The majority of patients with active lupus will have an interferon gene signature. But the burning question was whether, if one inhibits the interferon pathway, could one see improvement in clinical activity? And that's what this study is all about.



There's a molecule on the surface of plasmacytoid dendritic cells. That's actually unique to PDCs. And PDCs are important targets in this strategy because they produce a lot of interferons. They are found in the skin of lupus patients, but they're also found in other organs like the kidney.



Again, so the strategy here was to try to shut down the synthesis of type 1 interferons. This molecule, BDCA2, which is uniquely expressed on the plasmacytoid dendritic cell, when ligated, gets internalized. And when internalized, type 1 interferon synthesis is shut off, as are a variety of other cytokines and chemokines.



Well, when one does an extrarenal lupus study, it's basically a study of arthritis and cutaneous lupus. Those are the manifestations that are most frequent in this population. The primary endpoint for this particular study that I presented was improvement in arthritis, but we've collected other information pertaining to activity of skin disease and also overall lupus activity.

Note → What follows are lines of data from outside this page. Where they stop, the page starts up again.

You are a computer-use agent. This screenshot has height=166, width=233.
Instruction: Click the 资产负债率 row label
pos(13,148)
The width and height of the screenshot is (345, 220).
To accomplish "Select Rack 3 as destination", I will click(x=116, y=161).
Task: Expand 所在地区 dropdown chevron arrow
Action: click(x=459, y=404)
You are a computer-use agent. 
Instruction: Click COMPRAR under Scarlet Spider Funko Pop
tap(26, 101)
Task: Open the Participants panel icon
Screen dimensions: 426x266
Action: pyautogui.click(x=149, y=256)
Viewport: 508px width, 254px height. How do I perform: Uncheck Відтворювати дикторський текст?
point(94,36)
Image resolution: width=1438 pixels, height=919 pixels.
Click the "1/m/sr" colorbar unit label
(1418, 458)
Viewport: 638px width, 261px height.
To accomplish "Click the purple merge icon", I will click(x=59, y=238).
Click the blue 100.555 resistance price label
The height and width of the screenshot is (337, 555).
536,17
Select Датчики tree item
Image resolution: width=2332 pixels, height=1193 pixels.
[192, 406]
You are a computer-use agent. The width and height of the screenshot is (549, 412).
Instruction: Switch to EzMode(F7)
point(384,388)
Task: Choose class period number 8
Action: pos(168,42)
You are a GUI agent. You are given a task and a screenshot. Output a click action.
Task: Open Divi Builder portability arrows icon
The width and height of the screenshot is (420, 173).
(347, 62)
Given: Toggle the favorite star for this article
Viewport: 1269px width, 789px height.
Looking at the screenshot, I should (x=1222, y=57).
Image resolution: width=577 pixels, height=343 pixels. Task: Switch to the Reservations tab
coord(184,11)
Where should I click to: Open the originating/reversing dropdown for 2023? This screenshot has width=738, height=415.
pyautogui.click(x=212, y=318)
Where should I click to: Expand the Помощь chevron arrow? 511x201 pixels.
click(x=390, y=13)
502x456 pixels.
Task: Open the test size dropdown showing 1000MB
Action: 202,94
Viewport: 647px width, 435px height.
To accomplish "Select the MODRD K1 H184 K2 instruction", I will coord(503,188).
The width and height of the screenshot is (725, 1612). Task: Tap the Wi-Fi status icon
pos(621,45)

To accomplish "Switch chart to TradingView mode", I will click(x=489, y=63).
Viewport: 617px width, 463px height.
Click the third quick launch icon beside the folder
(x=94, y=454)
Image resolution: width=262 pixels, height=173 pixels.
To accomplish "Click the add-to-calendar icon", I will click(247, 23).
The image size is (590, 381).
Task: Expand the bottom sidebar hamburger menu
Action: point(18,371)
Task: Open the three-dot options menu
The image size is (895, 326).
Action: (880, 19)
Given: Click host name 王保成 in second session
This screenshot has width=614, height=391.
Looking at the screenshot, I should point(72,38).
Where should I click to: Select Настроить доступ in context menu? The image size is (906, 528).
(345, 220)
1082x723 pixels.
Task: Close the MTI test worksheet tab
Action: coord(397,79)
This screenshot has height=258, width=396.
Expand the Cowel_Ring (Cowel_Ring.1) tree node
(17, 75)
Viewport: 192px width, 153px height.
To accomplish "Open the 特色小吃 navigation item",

The drug was given subq, the endpoint was at 24 weeks, and the primary endpoint was the reduction in tender and swollen joints. So again, we're talking about improvement of arthritis. And there was a statistical difference between the two that was about a 22 percentage point difference between placebo and BIIB059.



There were other endpoints that we looked at that were secondary endpoints, and one is the SRI, the SLA Responder Index, which is a composite index that actually is favored by a lot of the clinical trials. So we definitely included that here, and there was really a very robust distinction between the performance of BIIB059 and placebo. It was 57% were responders by the SRI versus 30%. And while that may not seem a lot compared to what we're seeing in rheumatoid arthritis or psoriatic arthritis, that is a very striking difference for a lupus clinical trial.



These were phase II studies, so we have to move to phase III. That's going to take a little time. But for extrarenal lupus, we have relatively few drugs, especially for cutaneous lupus. So there is a major need for effective and safe drugs for skin disease, but there's also a major need for just general lupus.



First, we had the science in the test tube and then its application to a small phase I study that was very heavy on biology, serving as the foundation for moving into a phase II study-- actually, two phase II studies in lupus-- concentrating on where we thought the benefit would be and that was skin disease but also looking at other aspects of lupus, namely, arthritis. And we also saw an overall response in the SRI that was very robust.



So it's-- we've been so challenged with lupus clinical trials. Our foray into lupus started in the early 1990s. And short of the belimumab program, which was successful, all the other programs had failed, and it's not for lack of trying. And lupus has been attacked by at so many different angles. So it's so refreshing to see a very logical progression such as that was taken with BIIB059 and to see two successful phase II studies, and let's hope this success continues into phase III.